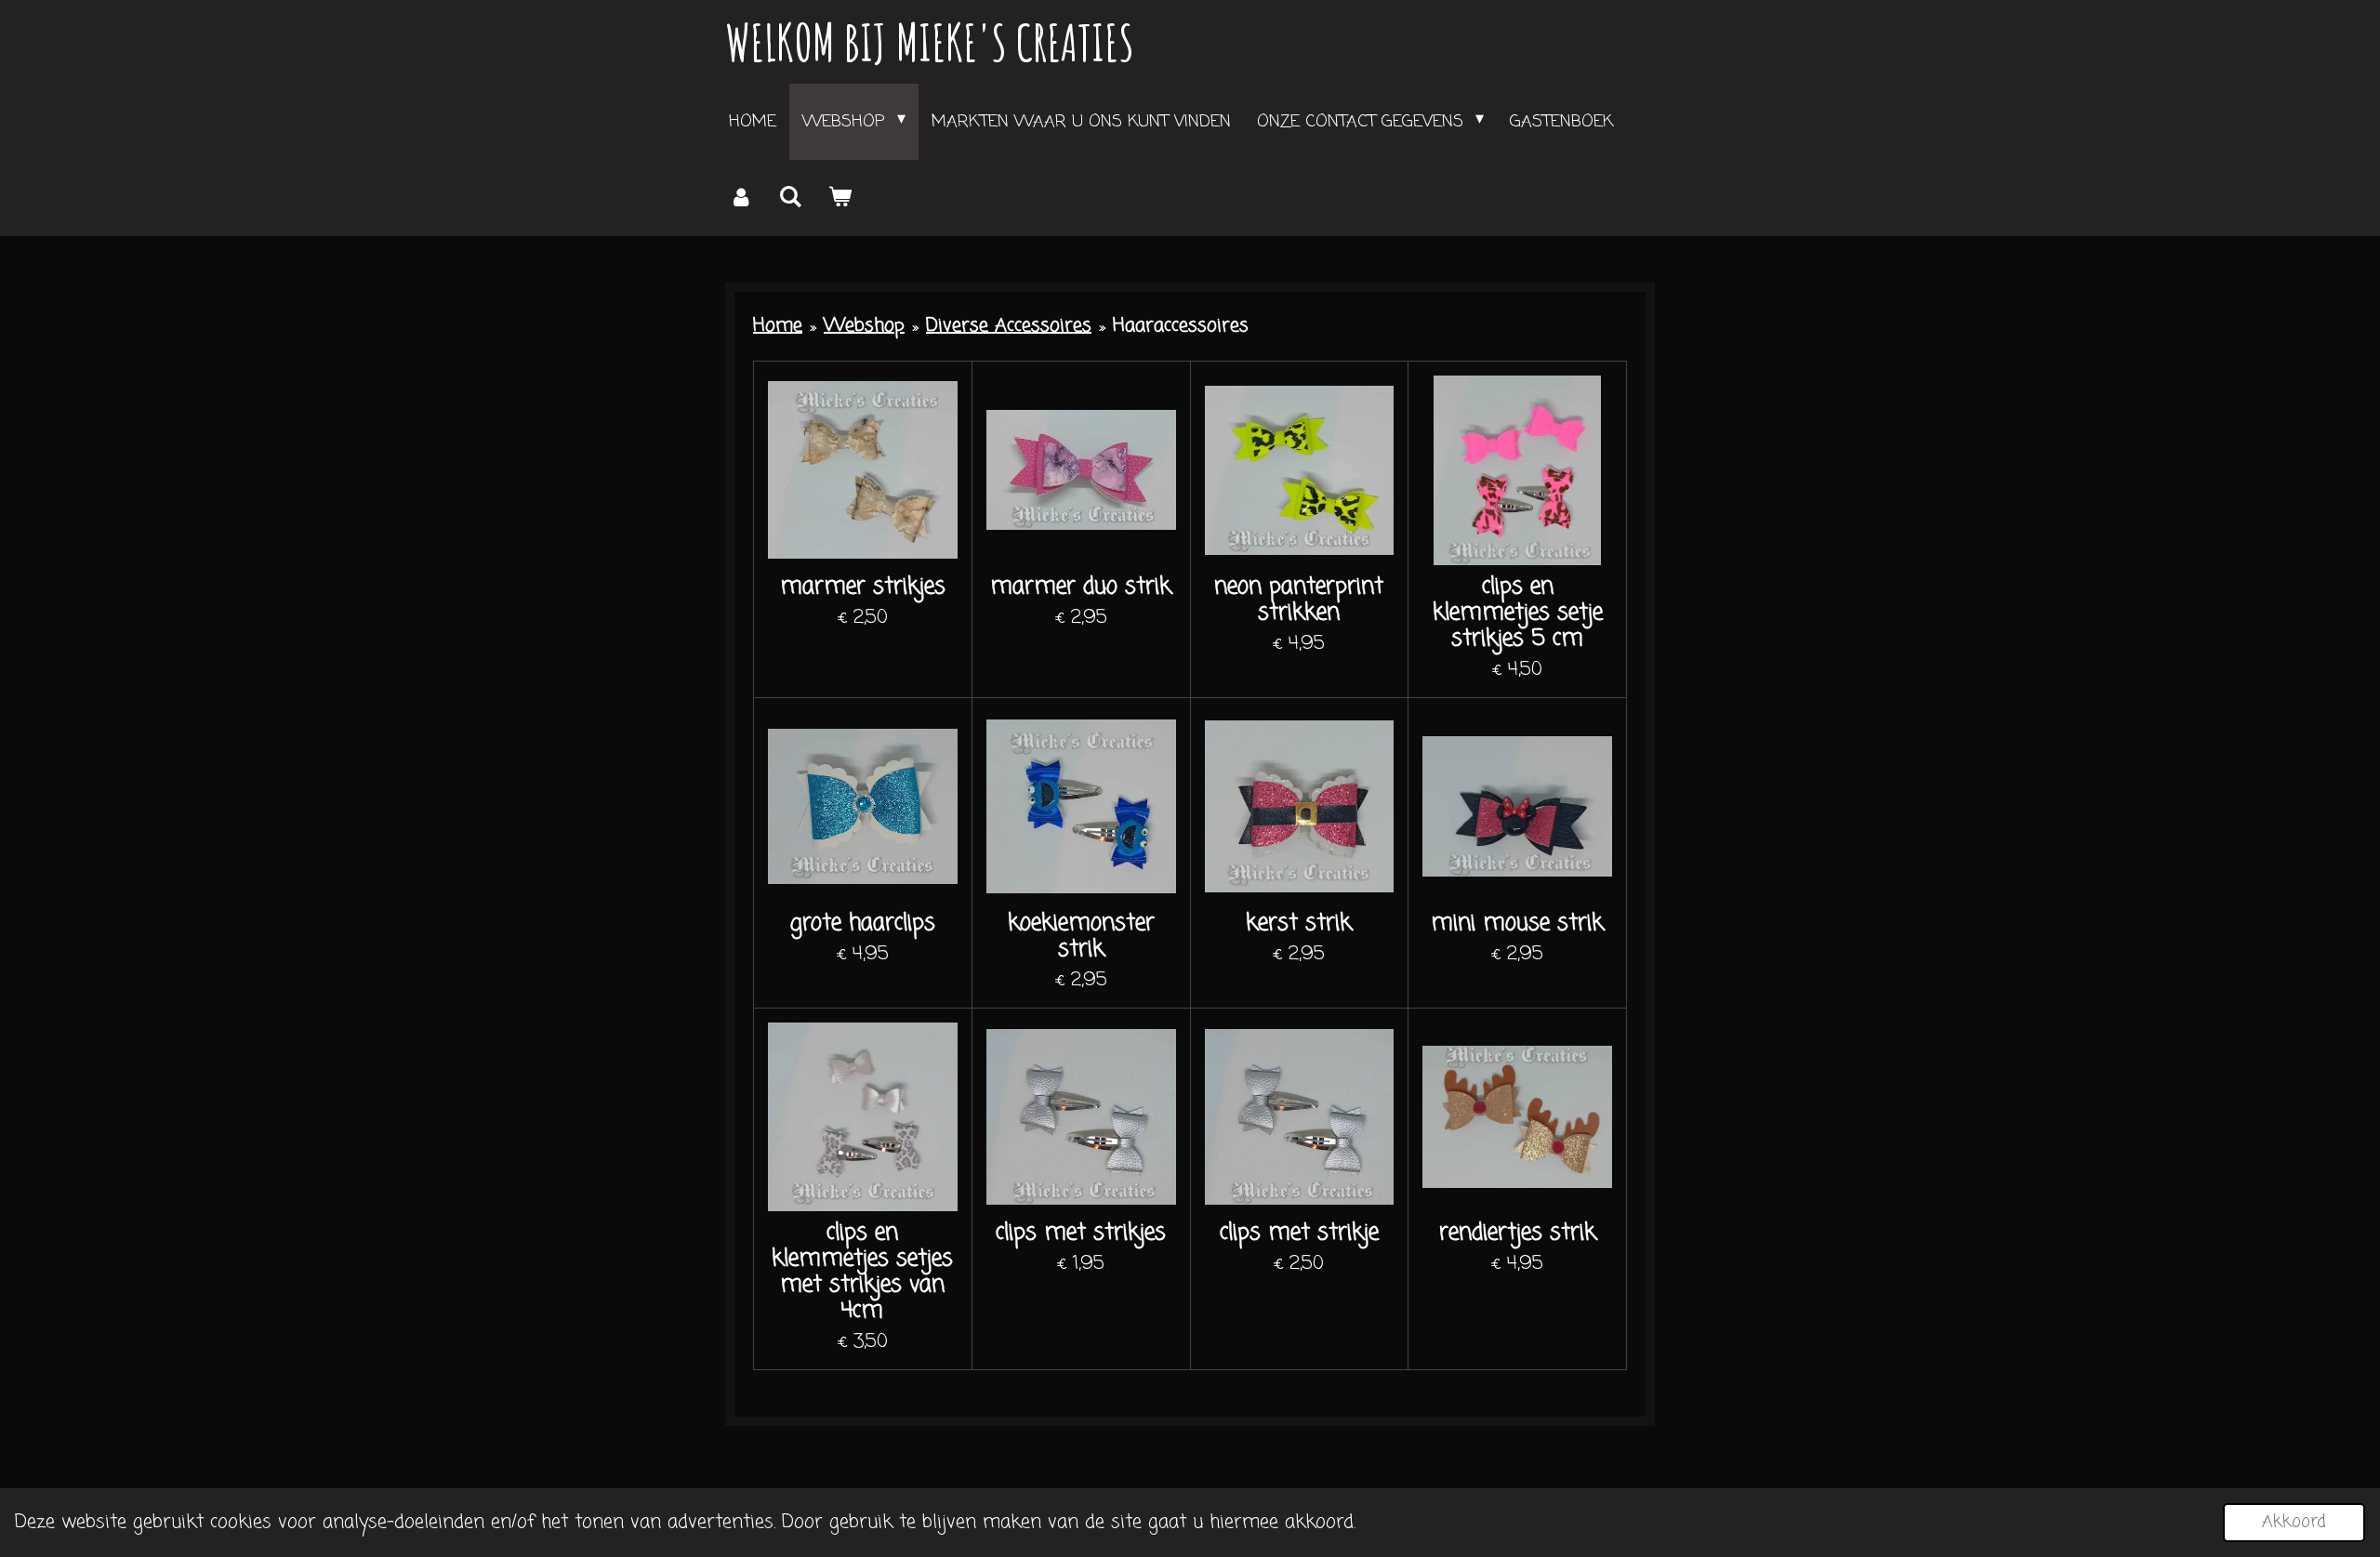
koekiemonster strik (1081, 937)
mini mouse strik (1517, 924)
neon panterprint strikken (1298, 600)
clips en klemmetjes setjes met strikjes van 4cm (862, 1273)
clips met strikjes (1081, 1234)
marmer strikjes (862, 587)
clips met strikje (1299, 1234)
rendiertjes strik (1517, 1234)
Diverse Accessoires (1008, 325)
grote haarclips (862, 924)
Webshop (864, 325)
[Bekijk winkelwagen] (839, 198)
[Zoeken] (789, 198)
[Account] (740, 198)
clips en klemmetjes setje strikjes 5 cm (1518, 613)
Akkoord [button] (2294, 1522)
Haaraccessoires (1181, 325)
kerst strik (1299, 924)
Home (777, 325)
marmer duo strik (1080, 587)
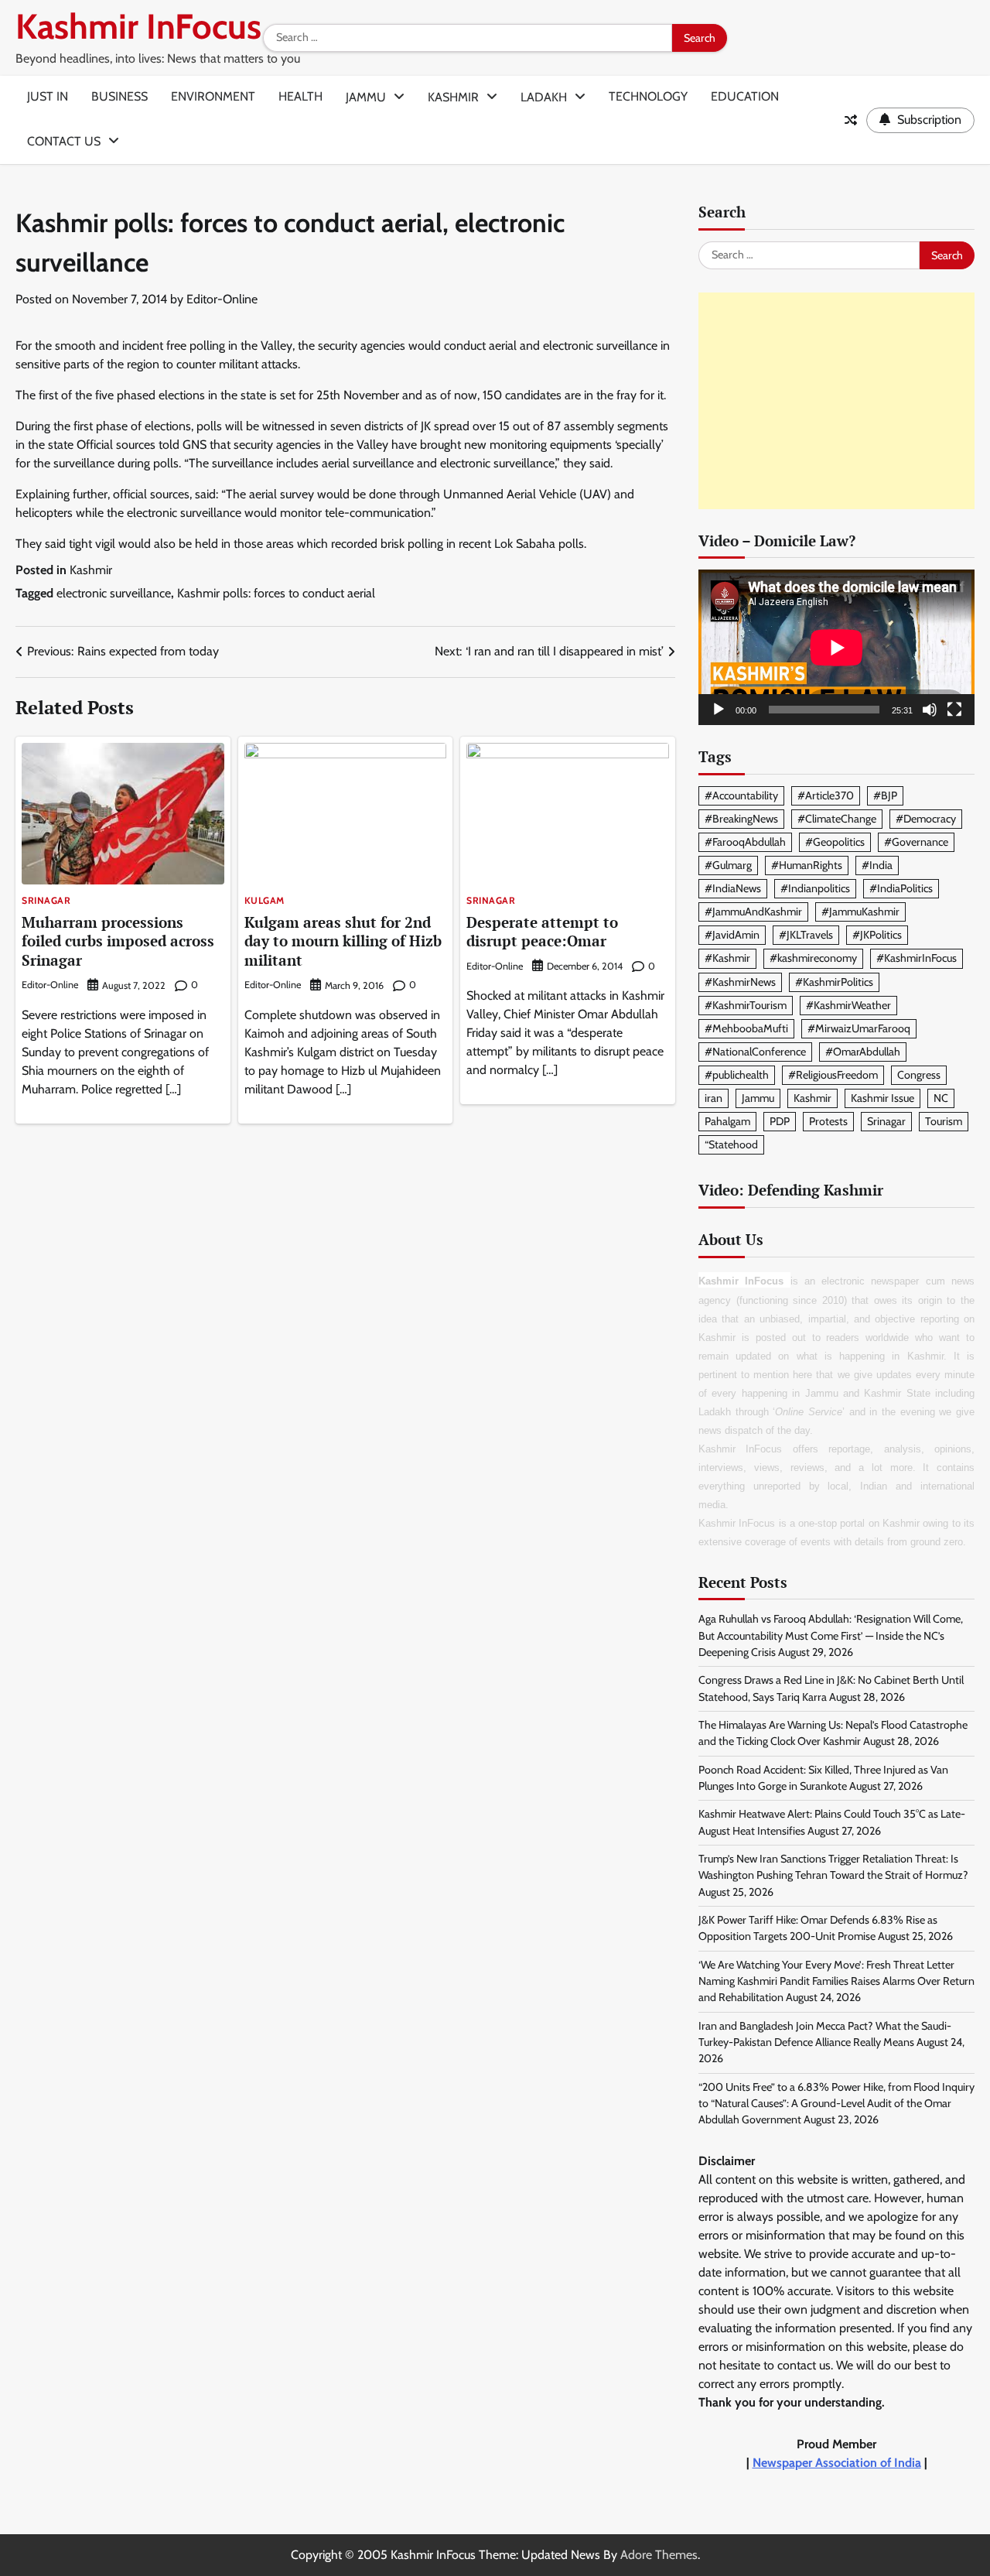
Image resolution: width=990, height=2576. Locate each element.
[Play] (718, 709)
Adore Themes (659, 2554)
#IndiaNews (733, 888)
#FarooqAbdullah (745, 842)
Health (300, 96)
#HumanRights (806, 865)
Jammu (366, 97)
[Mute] (929, 709)
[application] (836, 647)
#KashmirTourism (746, 1005)
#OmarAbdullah (862, 1052)
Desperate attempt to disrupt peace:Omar (542, 931)
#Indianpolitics (815, 888)
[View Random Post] (850, 120)
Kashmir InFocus (138, 26)
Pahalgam (727, 1121)
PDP (780, 1121)
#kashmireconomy (813, 958)
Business (119, 96)
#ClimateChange (836, 819)
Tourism (943, 1121)
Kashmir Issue (882, 1098)
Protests (828, 1121)
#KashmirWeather (848, 1005)
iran (713, 1098)
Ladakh (544, 97)
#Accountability (741, 795)
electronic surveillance (113, 593)
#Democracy (926, 819)
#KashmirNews (740, 982)
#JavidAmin (732, 935)
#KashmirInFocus (916, 958)
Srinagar (46, 900)
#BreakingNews (741, 819)
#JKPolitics (877, 935)
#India (877, 865)
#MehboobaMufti (746, 1028)
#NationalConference (755, 1052)
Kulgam (264, 900)
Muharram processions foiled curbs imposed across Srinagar (118, 941)
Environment (213, 96)
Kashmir (453, 97)
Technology (648, 96)
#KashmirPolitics (834, 982)
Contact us (64, 141)
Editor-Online (222, 299)
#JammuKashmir (860, 912)
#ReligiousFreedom (833, 1075)
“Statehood (731, 1144)
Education (745, 96)
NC (941, 1098)
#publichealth (737, 1075)
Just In (47, 96)
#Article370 (825, 795)
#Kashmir (727, 958)
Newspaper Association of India (837, 2462)
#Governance (916, 842)
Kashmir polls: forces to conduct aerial (276, 593)
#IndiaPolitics (901, 888)
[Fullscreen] (954, 709)
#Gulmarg (728, 865)
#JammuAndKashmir (753, 912)
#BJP (885, 795)
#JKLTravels (806, 935)
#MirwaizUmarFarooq (858, 1028)
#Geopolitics (835, 842)
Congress (918, 1075)
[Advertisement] (836, 400)
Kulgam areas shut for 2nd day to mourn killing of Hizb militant (343, 941)
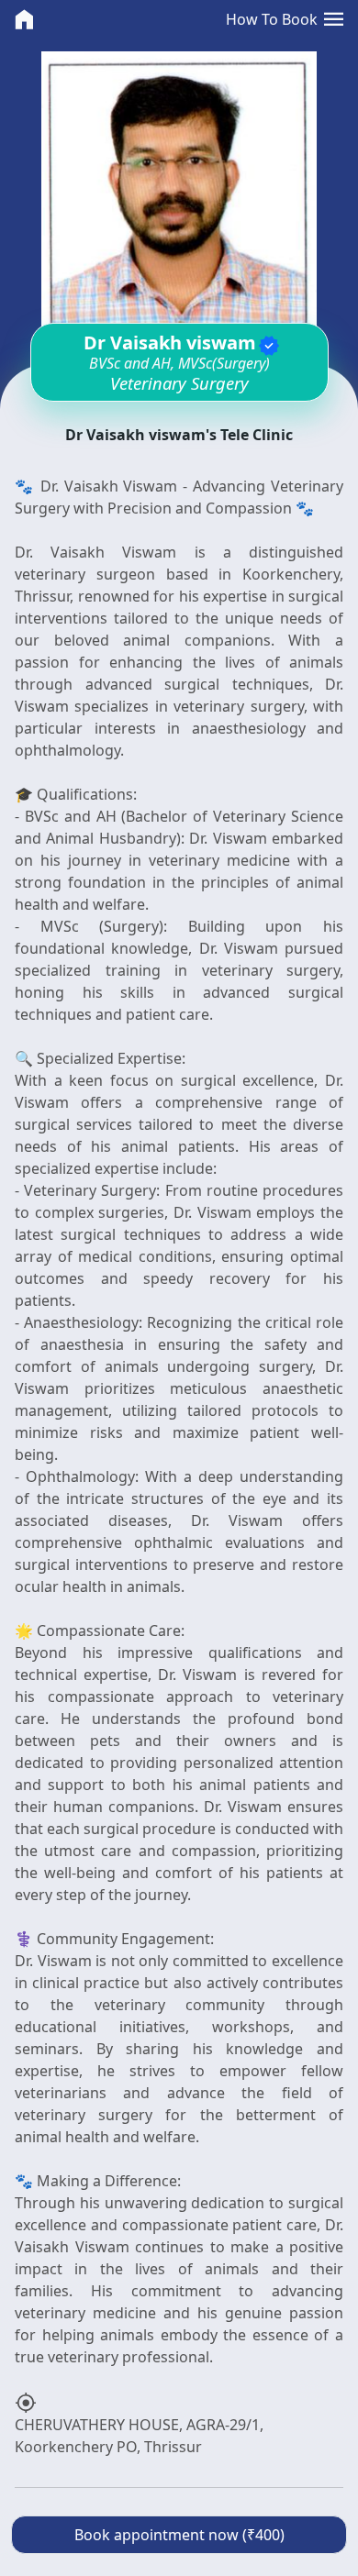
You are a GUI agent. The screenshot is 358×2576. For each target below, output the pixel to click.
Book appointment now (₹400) (179, 2535)
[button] (334, 19)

WORK REQUEST: In the data above, find the line that contains "Pahalgam (727, 1121)" and the line that contains "#Article370 (825, 795)". Repeat exactly those lines and every line between them, and only those.

EXERCISE OUTPUT:
Pahalgam (727, 1121)
PDP (780, 1121)
#kashmireconomy (813, 958)
Business (119, 96)
#ClimateChange (836, 819)
Tourism (943, 1121)
Kashmir Issue (882, 1098)
Protests (828, 1121)
#KashmirWeather (848, 1005)
iran (713, 1098)
Ladakh (544, 97)
#Accountability (741, 795)
electronic surveillance (113, 593)
#Democracy (926, 819)
#KashmirNews (740, 982)
#JavidAmin (732, 935)
#KashmirInFocus (916, 958)
Srinagar (46, 900)
#BreakingNews (741, 819)
#JKPolitics (877, 935)
#India (877, 865)
#MehboobaMufti (746, 1028)
#NationalConference (755, 1052)
Kulgam (264, 900)
Muharram processions foiled curbs imposed across Srinagar (118, 941)
Environment (213, 96)
Kashmir (453, 97)
Technology (648, 96)
#KashmirPolitics (834, 982)
Contact us (64, 141)
Editor-Online (222, 299)
#JammuKashmir (860, 912)
#ReligiousFreedom (833, 1075)
“Statehood (731, 1144)
Education (745, 96)
NC (941, 1098)
#publichealth (737, 1075)
Just In (47, 96)
#Article370 (825, 795)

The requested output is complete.